Department of Diagnostic Radiology, Henry Ford Hospital, Detroit, MI 48202, USA.
Neuroinformatics. 2011 Dec;9(4):335-46. doi: 10.1007/s12021-010-9096-4.
The hippocampus has become the focus of research in several neurodegenerative disorders. Automatic segmentation of this structure from magnetic resonance (MR) imaging scans of the brain facilitates this work. Segmentation techniques must be evaluated using a dataset of MR images with accurate hippocampal outlines generated manually. Manual segmentation is not a trivial task. Lack of a unique segmentation protocol and poor image quality are only two factors that have confounded the consistency required for comparative study. We have developed a publicly available dataset of T1-weighted (T1W) MR images of epileptic and nonepileptic subjects along with their hippocampal outlines to provide a means of evaluation of segmentation techniques. This dataset contains 50 T1W MR images, 40 epileptic and ten nonepileptic.
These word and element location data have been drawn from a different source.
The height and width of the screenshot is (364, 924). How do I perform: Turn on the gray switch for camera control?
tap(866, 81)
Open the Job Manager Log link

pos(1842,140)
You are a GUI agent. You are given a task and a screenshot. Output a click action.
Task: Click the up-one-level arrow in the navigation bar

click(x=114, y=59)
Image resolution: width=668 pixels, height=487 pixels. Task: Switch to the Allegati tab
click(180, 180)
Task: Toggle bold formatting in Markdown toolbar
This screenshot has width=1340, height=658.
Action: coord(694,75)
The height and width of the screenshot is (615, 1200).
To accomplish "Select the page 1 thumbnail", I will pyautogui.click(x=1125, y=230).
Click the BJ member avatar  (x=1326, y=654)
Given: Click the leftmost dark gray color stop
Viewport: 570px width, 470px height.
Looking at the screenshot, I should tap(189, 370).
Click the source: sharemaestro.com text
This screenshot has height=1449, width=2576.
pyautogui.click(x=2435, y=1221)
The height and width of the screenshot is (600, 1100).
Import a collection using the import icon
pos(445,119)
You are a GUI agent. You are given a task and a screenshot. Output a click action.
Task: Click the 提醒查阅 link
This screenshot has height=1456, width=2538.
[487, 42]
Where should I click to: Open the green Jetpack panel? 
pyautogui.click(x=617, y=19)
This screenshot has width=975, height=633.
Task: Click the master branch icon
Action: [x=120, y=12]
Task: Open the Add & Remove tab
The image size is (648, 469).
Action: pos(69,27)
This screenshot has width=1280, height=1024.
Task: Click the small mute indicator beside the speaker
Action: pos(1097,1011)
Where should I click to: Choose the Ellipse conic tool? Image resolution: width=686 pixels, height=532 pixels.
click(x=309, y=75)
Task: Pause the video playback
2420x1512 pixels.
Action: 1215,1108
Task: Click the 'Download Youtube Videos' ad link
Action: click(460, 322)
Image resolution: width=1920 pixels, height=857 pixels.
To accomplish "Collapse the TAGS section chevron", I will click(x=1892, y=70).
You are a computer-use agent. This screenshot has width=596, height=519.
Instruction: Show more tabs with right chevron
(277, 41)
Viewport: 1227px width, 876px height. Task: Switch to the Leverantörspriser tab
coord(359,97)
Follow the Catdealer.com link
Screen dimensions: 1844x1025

All images were manually segmented by a widely used protocol. Twenty five images were selected for training and were provided with hippocampal labels. Twenty five other images were provided without labels for testing algorithms. The users are allowed to evaluate their generated labels for the test images using 11 segmentation similarity metrics. Using this dataset, we evaluated two segmentation algorithms, Brain Parser and Classifier Fusion and Labeling (CFL), trained by the training set. For Brain Parser, an average Dice coefficient of 0.64 was obtained with the testing set. For CFL, this value was 0.75. Such findings indicate a need for further improvement of segmentation algorithms in order to enhance reliability.
海马体已成为多种神经退行性疾病研究的焦点。自动从大脑磁共振(MR)成像扫描中分割该结构有助于这项工作。分割技术必须使用具有手动生成的准确海马轮廓的 MR 图像数据集进行评估。手动分割不是一项简单的任务。缺乏独特的分割协议和较差的图像质量只是两个使比较研究所需的一致性变得复杂的因素。我们开发了一个公开的癫痫和非癫痫患者的 T1 加权(T1W)MR 图像及其海马轮廓数据集,以提供评估分割技术的方法。该数据集包含 50 个 T1W MR 图像,40 个癫痫患者和 10 个非癫痫患者。所有图像均通过广泛使用的协议进行手动分割。选择 25 张图像进行训练,并提供海马标签。另外 25 张图像没有标签,用于测试算法。用户可以使用 11 种分割相似性度量标准来评估他们为测试图像生成的标签。使用该数据集,我们评估了两种分割算法,Brain Parser 和 Classifier Fusion and Labeling (CFL),它们是通过训练集进行训练的。对于 Brain Parser,使用测试集获得的平均骰子系数为 0.64。对于 CFL,这个值是 0.75。这些发现表明需要进一步改进分割算法,以提高可靠性。